After being recruited by Joey Meyer, Fields signed a letter of intent at DePaul University in his hometown but was later ruled academically ineligible and denied admission. A few months later, Fields pleaded guilty to a misdemeanor charge of sexual abuse, which led to probation.

==Professional career==
Fields declared himself eligible for the 1996 CBA Draft and was selected in the 7th round (73rd overall) by the LaCrosse Bobcats. He played for the Rockford Lightning of the CBA during the 1996–97 season and was selected to the CBA All-Rookie Second Team. He also declared for the 1997 NBA draft but later withdrew his name. Fields was eligible for the 1998 NBA draft but went undrafted.

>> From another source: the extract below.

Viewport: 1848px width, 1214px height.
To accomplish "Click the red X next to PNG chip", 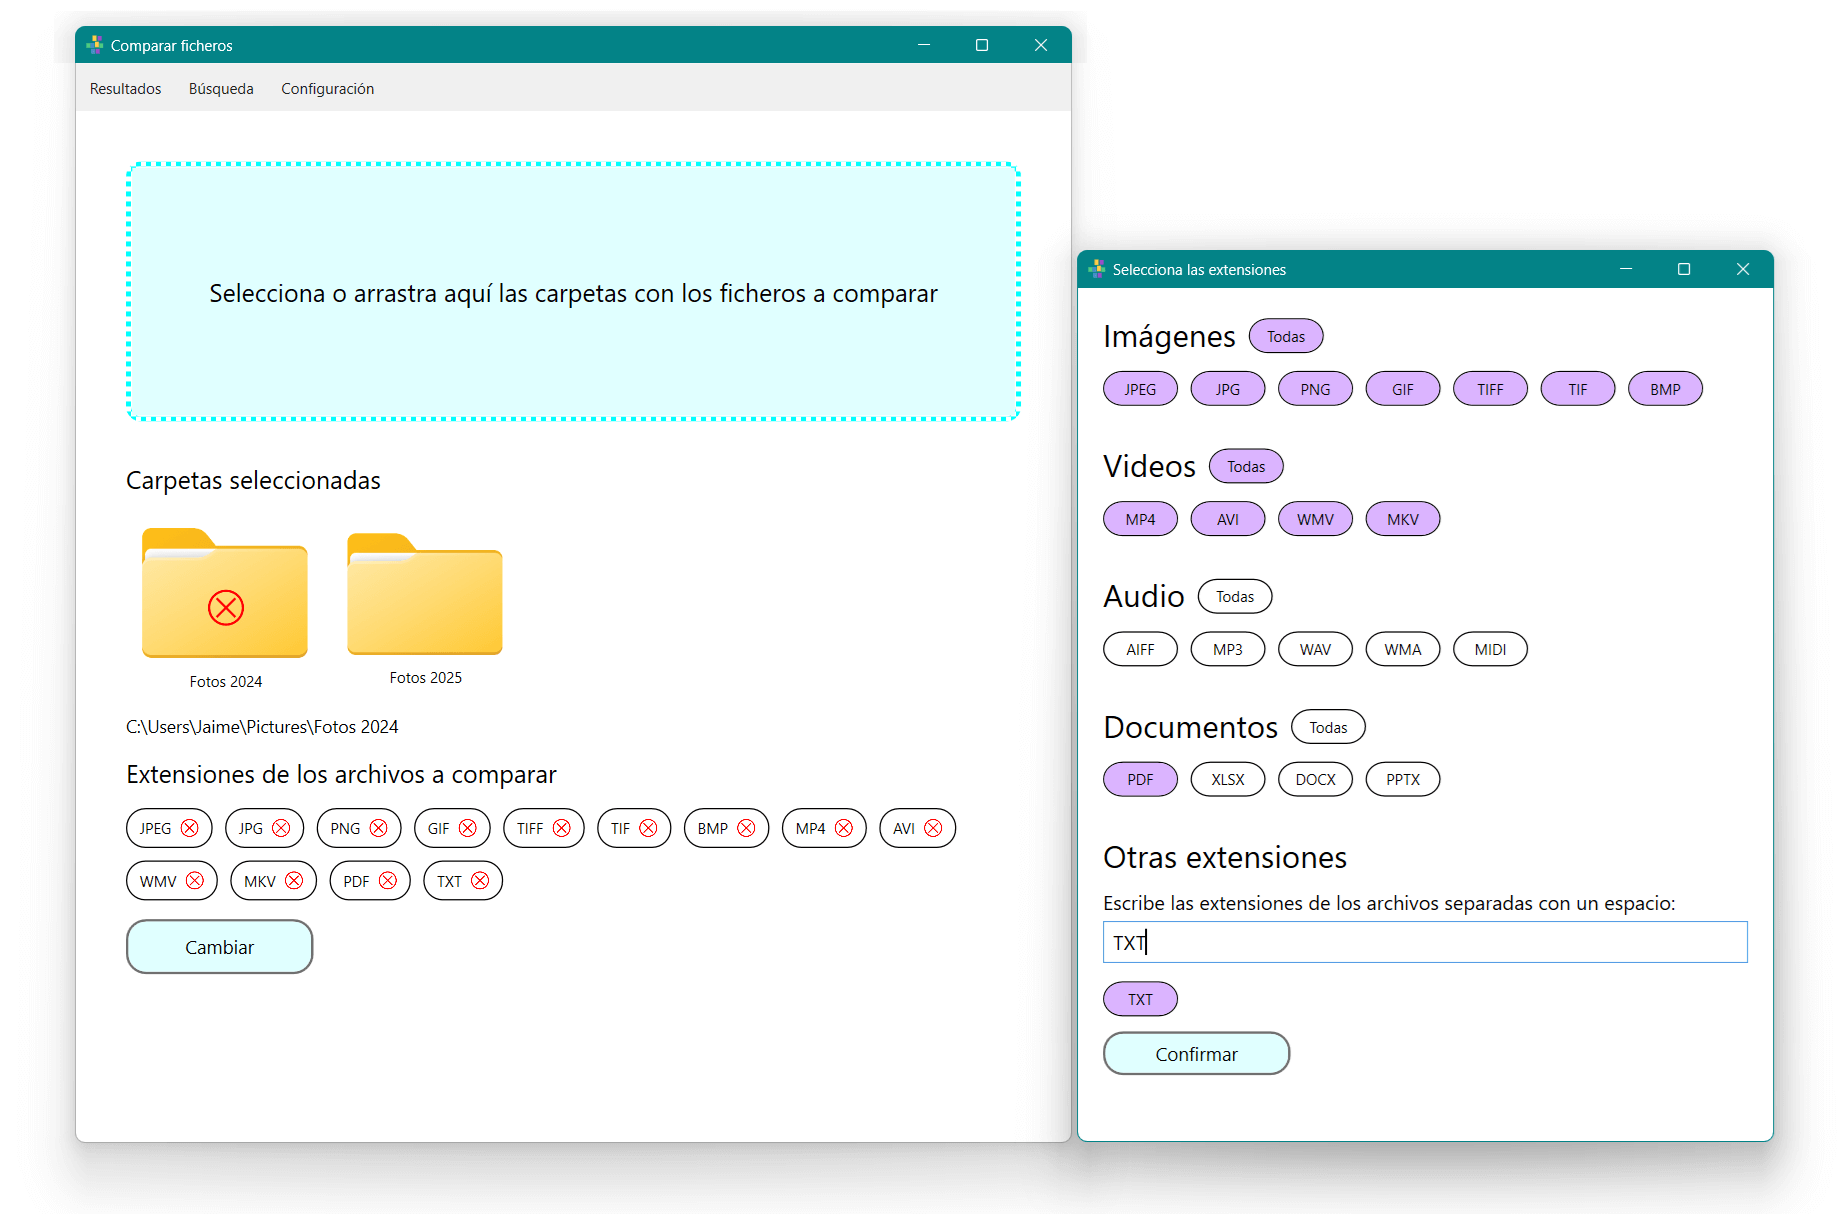I will [x=378, y=828].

Fields also suited up as an import in the Philippine Basketball Association for the Tanduay Rhum Masters. He has also played in Venezuela, Turkey, Lebanon, Dominican Republic, Puerto Rico, and Greece. Fields also played in the ABA, reuniting with Joey Meyer in the 2000–2001 season with the Chicago Skyliners. He also spent four seasons with the Rockford Lightning as the team' starting guard. In November 2008, Fields returned to play basketball in the CBA for the Minot SkyRockets, signing as the starting shooting guard. The 32-year-old Fields averaged 21.4 points, 4.9 assists, and a league-leading 2.7 steals a game in his last full season.

==Player profile==
Ronnie Fields was known to be a strong scorer near the basket, but although he had improved other parts of the game over time, such as passing, court vision, and defence, he continued to struggle with outside shooting. His CBA career exploits include leading the league in steals several times, being the only player in the history of the CBA to lead the league in both scoring and steals in two consecutive seasons, back-to-back scoring championships, and ranking sixth all-time with over 6,000 career points.

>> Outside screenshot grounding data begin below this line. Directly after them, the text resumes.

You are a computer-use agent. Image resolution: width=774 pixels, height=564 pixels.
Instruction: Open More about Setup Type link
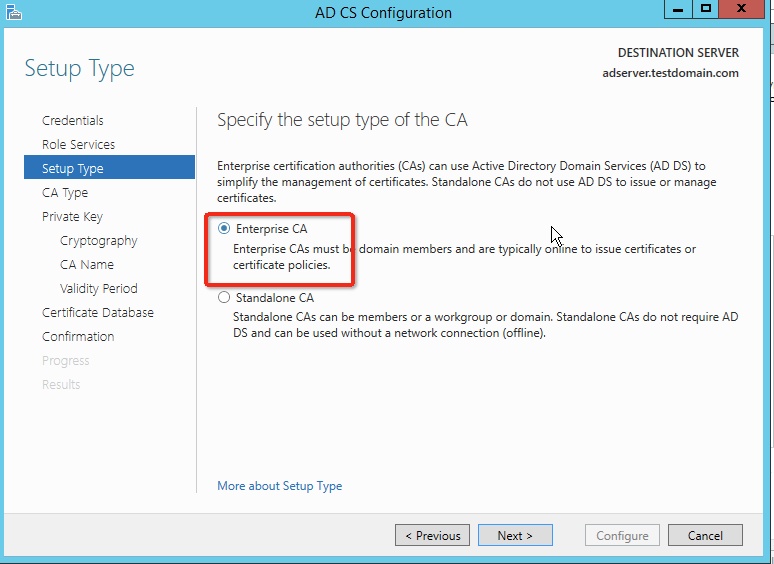coord(280,486)
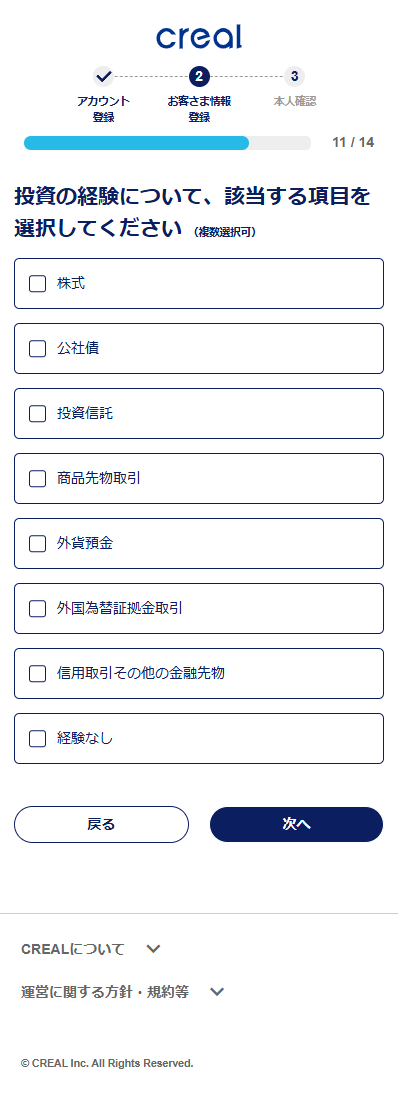This screenshot has height=1107, width=398.
Task: Click the アカウント登録 step label
Action: pos(104,109)
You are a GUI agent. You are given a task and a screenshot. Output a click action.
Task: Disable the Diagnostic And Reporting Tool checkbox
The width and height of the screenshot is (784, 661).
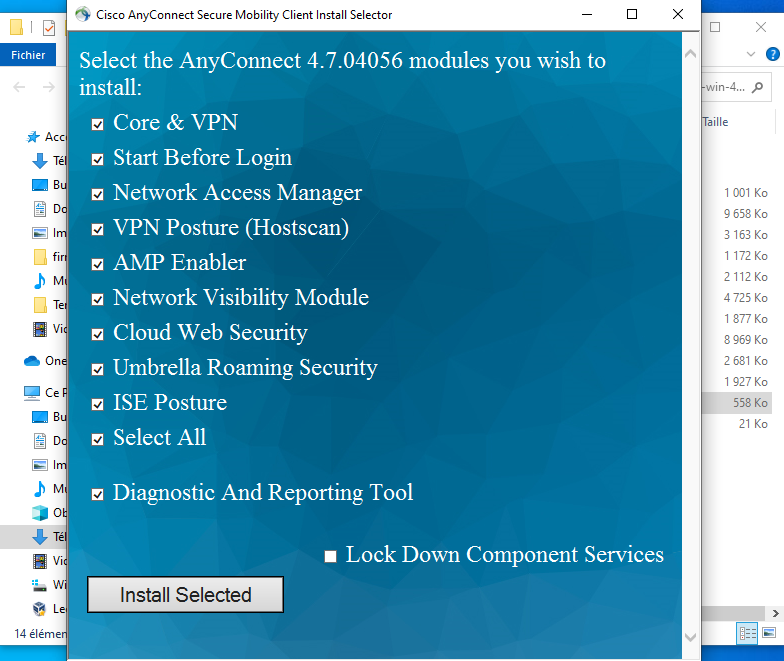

Fields was named to the All-CBA First Team in 2003, 2004 and 2008, and the Second Team in 2006. He was selected to the All-Defensive Team in 2008.

==Personal life==
While in eighth grade, he worked at the Taste of Chicago passing out pizzas for the well-known pizzeria Lou Malnati's. Fields mentored and trained youth at Farragut Academy after his professional playing career ended. He also gave talks as a motivational speaker.

As of 2023, he is the founder and coach of Ronnie Fields Elite, which organizes basketball programs for middle and high school students. Additionally, he is the head boys' varsity basketball coach at Chicago Hope Academy, a Christian high school in Chicago. Fields is also the head basketball trainer at the Life Time gym in Oak Brook, Illinois.

Fields is the subject of the documentary, Bounce Back: the Ronnie Fields Story. He is also one of two guests on Episode 22 of KG Certified, entitled The Farragut Reunion W/ Ronnie Fields & Coach Wolf Nelson (2022), hosted by Kevin Garnett.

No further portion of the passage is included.